(YOUR ASSIGNMENT)
Retype each line below precisely.

####################

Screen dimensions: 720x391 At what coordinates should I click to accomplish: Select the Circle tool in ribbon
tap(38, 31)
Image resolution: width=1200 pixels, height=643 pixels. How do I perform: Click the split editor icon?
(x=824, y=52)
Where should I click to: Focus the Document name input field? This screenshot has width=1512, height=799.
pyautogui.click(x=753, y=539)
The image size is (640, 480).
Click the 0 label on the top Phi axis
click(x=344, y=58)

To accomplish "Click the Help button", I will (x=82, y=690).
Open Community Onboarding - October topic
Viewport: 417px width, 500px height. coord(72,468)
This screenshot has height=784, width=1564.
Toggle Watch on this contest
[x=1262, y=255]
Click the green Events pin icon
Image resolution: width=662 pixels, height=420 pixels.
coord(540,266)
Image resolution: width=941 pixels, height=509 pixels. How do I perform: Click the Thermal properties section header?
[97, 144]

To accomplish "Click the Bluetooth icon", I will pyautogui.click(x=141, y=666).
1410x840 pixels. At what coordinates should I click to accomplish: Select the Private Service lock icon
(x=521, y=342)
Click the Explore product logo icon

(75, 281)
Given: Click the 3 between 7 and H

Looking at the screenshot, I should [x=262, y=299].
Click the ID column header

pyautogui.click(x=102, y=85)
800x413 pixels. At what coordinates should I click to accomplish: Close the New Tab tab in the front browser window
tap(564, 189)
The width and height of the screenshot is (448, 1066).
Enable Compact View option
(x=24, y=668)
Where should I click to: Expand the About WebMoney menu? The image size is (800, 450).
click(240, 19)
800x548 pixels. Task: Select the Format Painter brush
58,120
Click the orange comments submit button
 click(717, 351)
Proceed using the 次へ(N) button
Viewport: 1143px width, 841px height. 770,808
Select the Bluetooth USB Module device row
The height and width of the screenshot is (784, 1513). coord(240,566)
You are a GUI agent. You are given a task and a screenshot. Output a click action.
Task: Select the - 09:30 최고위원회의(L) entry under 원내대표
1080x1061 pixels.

####################

(ANSWER SPACE)
Screen dimensions: 720x391 At what coordinates should I click to accomplish: Select the Circle tool in ribbon
tap(38, 31)
Image resolution: width=1200 pixels, height=643 pixels. How do I perform: Click the split editor icon?
(x=824, y=52)
Where should I click to: Focus the Document name input field? This screenshot has width=1512, height=799.
pyautogui.click(x=753, y=539)
The image size is (640, 480).
Click the 0 label on the top Phi axis
click(x=344, y=58)

To accomplish "Click the Help button", I will (x=82, y=690).
Open Community Onboarding - October topic
Viewport: 417px width, 500px height. coord(72,468)
This screenshot has height=784, width=1564.
Toggle Watch on this contest
[x=1262, y=255]
Click the green Events pin icon
Image resolution: width=662 pixels, height=420 pixels.
coord(540,266)
Image resolution: width=941 pixels, height=509 pixels. How do I perform: Click the Thermal properties section header?
[97, 144]

To accomplish "Click the Bluetooth icon", I will pyautogui.click(x=141, y=666).
1410x840 pixels. At what coordinates should I click to accomplish: Select the Private Service lock icon
(x=521, y=342)
Click the Explore product logo icon

(75, 281)
Given: Click the 3 between 7 and H

Looking at the screenshot, I should [x=262, y=299].
Click the ID column header

pyautogui.click(x=102, y=85)
800x413 pixels. At what coordinates should I click to accomplish: Close the New Tab tab in the front browser window
tap(564, 189)
The width and height of the screenshot is (448, 1066).
Enable Compact View option
(x=24, y=668)
Where should I click to: Expand the About WebMoney menu? The image size is (800, 450).
click(240, 19)
800x548 pixels. Task: Select the Format Painter brush
58,120
Click the orange comments submit button
 click(717, 351)
Proceed using the 次へ(N) button
Viewport: 1143px width, 841px height. 770,808
Select the Bluetooth USB Module device row
The height and width of the screenshot is (784, 1513). coord(240,566)
You are a GUI agent. You are given a task and a screenshot. Output a click action.
Task: Select the - 09:30 최고위원회의(L) entry under 원내대표
1080x1061 pixels.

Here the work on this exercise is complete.